You could spend all of 2018 dissecting and bemoaning the strange, weird and just plain awful aspects of 2017, but on Saturday mornings, I prefer to recall the strange from that year in a entertaining, digital-based audio-visual format and not, say, soul-blanching or near-apocalyptic. Case in point: “Cyborg 2087” (1966, Kino Lorber), which finds star Michael Rennie (“The Day the Earth Stood still) again in otherworldly mode, this time as a robotic agent sent from the titular year (a la “The Terminator”) to stop scientist Eduard Franz from creating a mind control device that will eventually fall into the hands of a totalitarian government (sort of like Breitbart News). “Cyborg 2087” has abundant production and logic flaws, but like many low-budget genre films, those aspects can also be the most enjoyable elements (like Rennie’s Moonage Daydream boots, or the full-stop in the plot to allow Sherry Alberoni – later a prolific cartoon voice actor – and her pals to dance like fools in dad Warren Stevens’ living room). As such, it’s low-calorie, high-fructose fun, much in line with some of director Franklin Adreon and screenwriter Arthur C. Pierce‘s other genre efforts (like the serial “Panther Girl of the Congo” and “The Navy vs. the Night Monsters,” respectively); Kino’s Blu-ray includes the original trailer and kvetchy commentary by Chris Alexander.

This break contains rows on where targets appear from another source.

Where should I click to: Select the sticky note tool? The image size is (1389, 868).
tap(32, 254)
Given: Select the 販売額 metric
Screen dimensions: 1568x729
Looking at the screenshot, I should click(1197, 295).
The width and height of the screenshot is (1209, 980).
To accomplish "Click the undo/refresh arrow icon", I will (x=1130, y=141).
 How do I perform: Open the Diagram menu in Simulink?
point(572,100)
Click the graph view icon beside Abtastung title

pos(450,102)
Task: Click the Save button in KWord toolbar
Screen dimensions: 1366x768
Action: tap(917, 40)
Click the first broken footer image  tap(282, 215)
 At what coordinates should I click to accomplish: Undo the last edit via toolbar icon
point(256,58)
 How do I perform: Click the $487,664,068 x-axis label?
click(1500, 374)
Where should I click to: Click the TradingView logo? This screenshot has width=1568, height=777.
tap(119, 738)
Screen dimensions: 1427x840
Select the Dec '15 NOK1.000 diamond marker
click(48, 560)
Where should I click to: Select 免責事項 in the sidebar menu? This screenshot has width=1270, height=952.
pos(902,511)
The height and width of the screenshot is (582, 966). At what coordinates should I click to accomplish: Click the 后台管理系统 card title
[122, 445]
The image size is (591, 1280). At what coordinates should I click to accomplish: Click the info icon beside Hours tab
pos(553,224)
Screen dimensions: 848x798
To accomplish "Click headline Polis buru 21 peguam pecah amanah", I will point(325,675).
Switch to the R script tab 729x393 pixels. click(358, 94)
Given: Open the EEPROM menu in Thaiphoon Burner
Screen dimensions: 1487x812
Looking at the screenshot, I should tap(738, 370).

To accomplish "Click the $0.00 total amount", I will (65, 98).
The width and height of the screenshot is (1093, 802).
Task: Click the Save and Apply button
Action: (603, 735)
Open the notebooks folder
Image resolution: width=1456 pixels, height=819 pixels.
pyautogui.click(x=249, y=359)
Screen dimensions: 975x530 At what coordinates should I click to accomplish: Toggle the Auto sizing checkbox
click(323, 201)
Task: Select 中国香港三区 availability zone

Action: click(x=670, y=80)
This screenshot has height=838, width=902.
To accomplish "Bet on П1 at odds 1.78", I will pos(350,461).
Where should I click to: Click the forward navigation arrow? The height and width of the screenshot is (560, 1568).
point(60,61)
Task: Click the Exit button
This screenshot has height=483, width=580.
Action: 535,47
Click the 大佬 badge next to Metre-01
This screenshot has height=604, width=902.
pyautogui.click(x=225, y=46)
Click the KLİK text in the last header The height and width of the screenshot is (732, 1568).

There’s more strange to absorb in Blue Underground’s “Amsterdamned” (1988), a caffeinated Dutch-made thriller from Dick Maas – director of the eccentric elevator horror “The Lift” – about a detective’s pursuit of a killer who uses Amsterdam’s canal system to prey on victims. Maas stages some eye-popping action sequences throughout the city that offset the giallo-lite storyline; Blue Underground’s Blu-ray is flush with extras, including commentary by Maas, a making-of featurette and interviews with cast and crew, including stunt coordinator Dickey Beer. There were reported image issues with the initial Blu-ray pressing, though these have apparently been addressed or alleviated.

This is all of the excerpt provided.